_DATA FOR ANALYSIS_:
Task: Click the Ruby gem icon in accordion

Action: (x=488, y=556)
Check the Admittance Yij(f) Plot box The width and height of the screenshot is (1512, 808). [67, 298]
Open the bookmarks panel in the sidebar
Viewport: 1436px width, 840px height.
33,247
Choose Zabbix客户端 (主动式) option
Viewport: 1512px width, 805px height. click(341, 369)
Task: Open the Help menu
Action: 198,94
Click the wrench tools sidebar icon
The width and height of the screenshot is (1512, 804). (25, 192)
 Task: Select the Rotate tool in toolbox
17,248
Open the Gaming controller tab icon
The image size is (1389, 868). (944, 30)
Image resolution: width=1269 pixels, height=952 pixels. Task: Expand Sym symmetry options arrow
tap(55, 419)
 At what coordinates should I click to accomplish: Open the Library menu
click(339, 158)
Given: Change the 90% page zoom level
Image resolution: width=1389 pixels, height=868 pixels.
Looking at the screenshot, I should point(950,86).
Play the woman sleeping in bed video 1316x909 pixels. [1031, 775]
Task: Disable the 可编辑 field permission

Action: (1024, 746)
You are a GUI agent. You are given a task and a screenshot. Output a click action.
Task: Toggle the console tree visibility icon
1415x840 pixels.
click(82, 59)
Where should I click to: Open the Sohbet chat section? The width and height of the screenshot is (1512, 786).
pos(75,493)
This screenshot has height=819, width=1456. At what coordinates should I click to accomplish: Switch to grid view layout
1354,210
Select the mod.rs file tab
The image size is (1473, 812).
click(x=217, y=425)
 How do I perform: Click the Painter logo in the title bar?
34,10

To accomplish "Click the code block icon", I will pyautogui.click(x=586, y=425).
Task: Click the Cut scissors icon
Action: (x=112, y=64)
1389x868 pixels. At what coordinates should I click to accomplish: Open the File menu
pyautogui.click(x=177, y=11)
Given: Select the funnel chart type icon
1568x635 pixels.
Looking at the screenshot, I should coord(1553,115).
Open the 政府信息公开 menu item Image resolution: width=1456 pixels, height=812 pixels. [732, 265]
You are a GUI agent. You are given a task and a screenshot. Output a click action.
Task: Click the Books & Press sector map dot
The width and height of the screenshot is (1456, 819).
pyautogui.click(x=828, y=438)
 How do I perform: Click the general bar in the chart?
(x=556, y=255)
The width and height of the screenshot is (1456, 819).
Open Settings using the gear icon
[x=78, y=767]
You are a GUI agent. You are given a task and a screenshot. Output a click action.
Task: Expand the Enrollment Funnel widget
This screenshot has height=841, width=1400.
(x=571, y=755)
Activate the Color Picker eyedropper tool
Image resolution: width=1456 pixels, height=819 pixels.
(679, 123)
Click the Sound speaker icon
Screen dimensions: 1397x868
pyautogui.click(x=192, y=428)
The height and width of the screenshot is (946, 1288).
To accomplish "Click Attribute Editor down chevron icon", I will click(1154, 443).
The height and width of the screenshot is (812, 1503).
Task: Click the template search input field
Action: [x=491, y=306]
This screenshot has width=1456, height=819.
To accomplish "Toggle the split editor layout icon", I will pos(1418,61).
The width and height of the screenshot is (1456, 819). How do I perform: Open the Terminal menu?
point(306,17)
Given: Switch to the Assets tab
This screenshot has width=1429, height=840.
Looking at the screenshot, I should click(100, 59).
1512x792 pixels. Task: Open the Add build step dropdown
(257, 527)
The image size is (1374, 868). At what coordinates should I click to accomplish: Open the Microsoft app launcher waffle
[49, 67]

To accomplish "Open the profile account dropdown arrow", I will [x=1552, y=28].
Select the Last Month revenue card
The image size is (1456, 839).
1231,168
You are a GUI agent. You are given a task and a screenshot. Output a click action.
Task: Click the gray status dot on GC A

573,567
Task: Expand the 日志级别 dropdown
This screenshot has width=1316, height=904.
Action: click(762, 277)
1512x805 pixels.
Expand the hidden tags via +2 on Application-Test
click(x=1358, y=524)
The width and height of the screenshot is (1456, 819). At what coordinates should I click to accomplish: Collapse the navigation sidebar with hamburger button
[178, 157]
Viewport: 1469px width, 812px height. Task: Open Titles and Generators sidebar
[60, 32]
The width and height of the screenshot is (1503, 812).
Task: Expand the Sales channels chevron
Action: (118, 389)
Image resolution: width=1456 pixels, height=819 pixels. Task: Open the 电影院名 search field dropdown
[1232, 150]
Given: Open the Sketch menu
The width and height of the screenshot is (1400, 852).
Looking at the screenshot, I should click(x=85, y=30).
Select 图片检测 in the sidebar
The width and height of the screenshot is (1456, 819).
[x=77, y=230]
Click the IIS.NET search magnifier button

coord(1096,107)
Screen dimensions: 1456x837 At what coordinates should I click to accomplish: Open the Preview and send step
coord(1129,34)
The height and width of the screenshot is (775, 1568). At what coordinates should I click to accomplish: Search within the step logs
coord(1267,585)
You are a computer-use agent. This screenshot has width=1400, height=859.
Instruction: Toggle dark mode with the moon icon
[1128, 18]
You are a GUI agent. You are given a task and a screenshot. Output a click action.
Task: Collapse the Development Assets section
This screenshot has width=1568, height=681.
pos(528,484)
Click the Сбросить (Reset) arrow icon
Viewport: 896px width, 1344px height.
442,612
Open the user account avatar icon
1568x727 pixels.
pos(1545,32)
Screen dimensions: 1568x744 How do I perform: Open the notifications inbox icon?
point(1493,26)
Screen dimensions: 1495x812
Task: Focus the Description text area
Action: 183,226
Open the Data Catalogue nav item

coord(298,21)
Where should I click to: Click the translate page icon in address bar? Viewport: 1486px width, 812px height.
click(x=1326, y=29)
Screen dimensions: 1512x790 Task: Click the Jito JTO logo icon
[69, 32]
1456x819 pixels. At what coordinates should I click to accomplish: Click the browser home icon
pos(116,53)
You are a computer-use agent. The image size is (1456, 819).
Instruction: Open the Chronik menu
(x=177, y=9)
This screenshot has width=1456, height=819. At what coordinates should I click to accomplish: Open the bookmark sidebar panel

_ACTIVITY_: Search the material above for the word "computer", then copy each line that holds it.

_EXERCISE RESULT_:
You are a computer-use agent. This screenshot has width=1400, height=859.
You are a computer-use agent. The image size is (1456, 819).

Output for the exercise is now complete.